2. Jean-François Gillet
Regala tre gol su quattro al Milan e condanna la sua squadra, il Torino, a una sconfitta casalinga contro il Milan. Dopo il vantaggio con la rete di Santana, favorita da un errore di Nocerino, il Torino aveva la possibilità di far sua l’intera posta in palio e far fare un salto in avanti nella lotta per non retrocedere ma gli errori del suo numero uno glielo hanno impedito.

3. Gigi Delneri
Ancora una giornata negativa per l’allenatore del Genoa che perde anche a Pescara. Filtra la notizia che non intende rassegnare le dimissioni e questo non gli rende merito.
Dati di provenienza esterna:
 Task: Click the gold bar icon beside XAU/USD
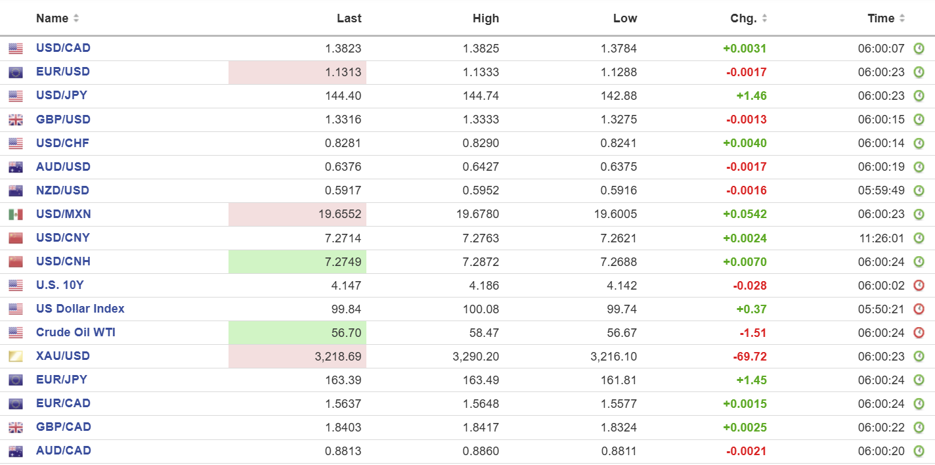[16, 357]
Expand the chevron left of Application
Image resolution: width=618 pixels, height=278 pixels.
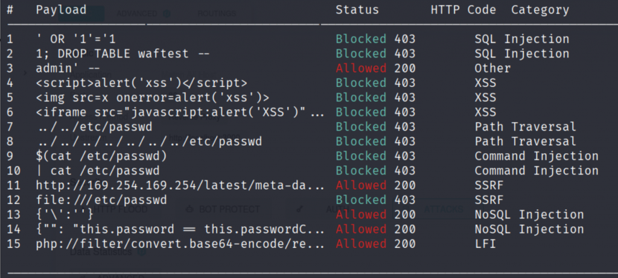coord(25,73)
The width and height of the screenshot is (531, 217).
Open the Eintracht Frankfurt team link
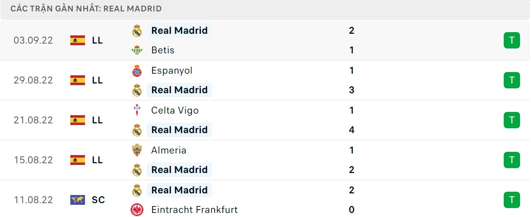point(194,210)
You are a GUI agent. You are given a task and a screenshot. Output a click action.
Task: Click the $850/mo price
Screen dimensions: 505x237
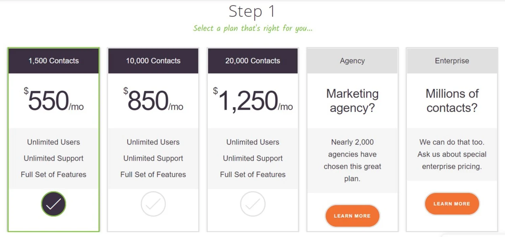pyautogui.click(x=153, y=101)
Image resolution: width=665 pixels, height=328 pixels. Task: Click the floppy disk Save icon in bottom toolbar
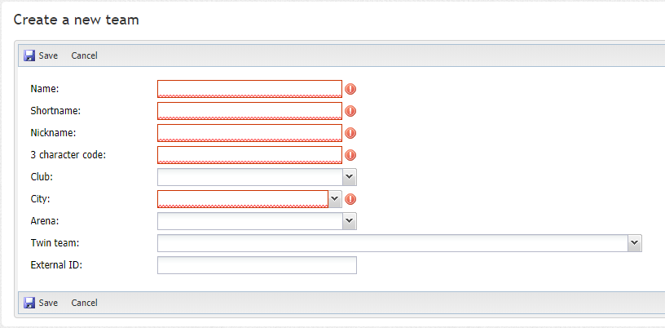[29, 303]
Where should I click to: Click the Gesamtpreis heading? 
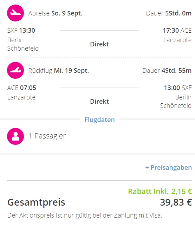pos(36,202)
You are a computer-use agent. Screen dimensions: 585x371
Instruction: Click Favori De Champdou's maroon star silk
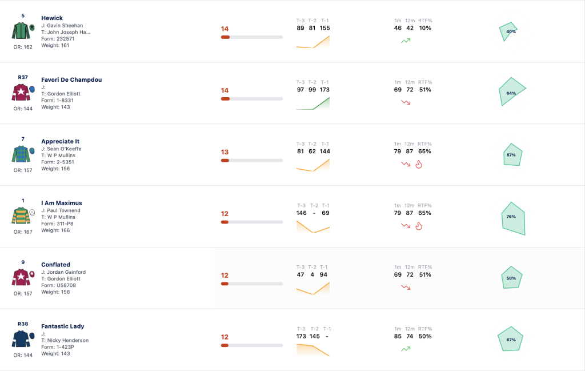(x=21, y=92)
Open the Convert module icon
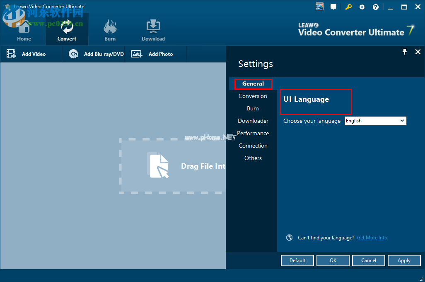Screen dimensions: 425x282 67,27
La squadra vista a Pescara è un gruppo che non sembra seguire le direttive dell’allenatore e questo è l’argomento più forte nelle mani della società ligure per richiamare in panchina Gigi De Canio.

La vittoria di Moratti si chiama Stramaccioni (28 ottobre 2012)

UP
1. Andrea Stramaccioni
Conquista la quinta vittoria consecutiva e porta l’Inter stabilmente nei quartieri alti della classifica. Ha rigenerato un patrimonio del calcio italiano come Antonio Cassano e quando avrà a disposizione anche Snejder l’Inter sarà un’avversaria difficile per tutte e le altre concorrenti allo scudetto.

2. Marek Hamsik
È il vero leader del Napoli. Calciatore completo che, nonostante Mazzari, sta dimostrando tutto il suo valore. Con tre gol già realizzati ha dato un contributo importantissimo alla classifica del Napoli. Un calciatore super e un ragazzo tranquillo che non ha fatto mai parlare di se se non per le sue grandissime prestazioni in campo. Può scrivere la storia del Napoli.

3. Luca Toni
Arriva tra lo scetticismo generale dei tifosi e degli addetti ai lavori. E invece gioca spezzoni di partita e da il suo contributo alla causa viola. Il gol di ieri riconcilia con il gioco del calcio. Forse il difensore ha delle responsabilità ma il suo avvitamento e la precisione con la quale segna il gol della sicurezza sono da vero centravanti di razza.

DOWN
1. Nicola Rizzoli
Ancora una volta determinante per il risultato positivo della Juventus. Compie due errori clamorosi in una sola volta. Annulla il gol regolarissimo di Bergessio, si era sullo 0-0, e prende una decisione che non gli competeva. Pessima prova di tutti gli arbitri della partita, a parti invertite il gol del Catania non sarebbe stato annullato.

2. Bologna
Pioli quest’anno non sta ripetendo il buon campionato dello scorso anno. La squadra è oggettivamente più debole rispetto alla scorsa stagione nonostante l’arrivo di un centravanti come Gilardino in grado di garantire un buon numero di gol alla squadra. L’ennesima sconfitta relega il Bologna in penultima posizione e non so se la squadra sarà in grado di reggere, mentalmente, una classifica di questo genere.

3. Zdeněk Zeman
La partita di ieri è ciò che permette ai critici del tecnico di Praga di parlare male, e a ragione, del suo calcio. I primi venti minuti della Roma mostrano ciò potrà essere la squadra tra qualche mese ma il resto della partita è da dimenticare compreso l’errore grave dell’arbitro che assegna all’Udinese un rigore inesistente. C’è bisogno di scelte radicali in mezzo al campo.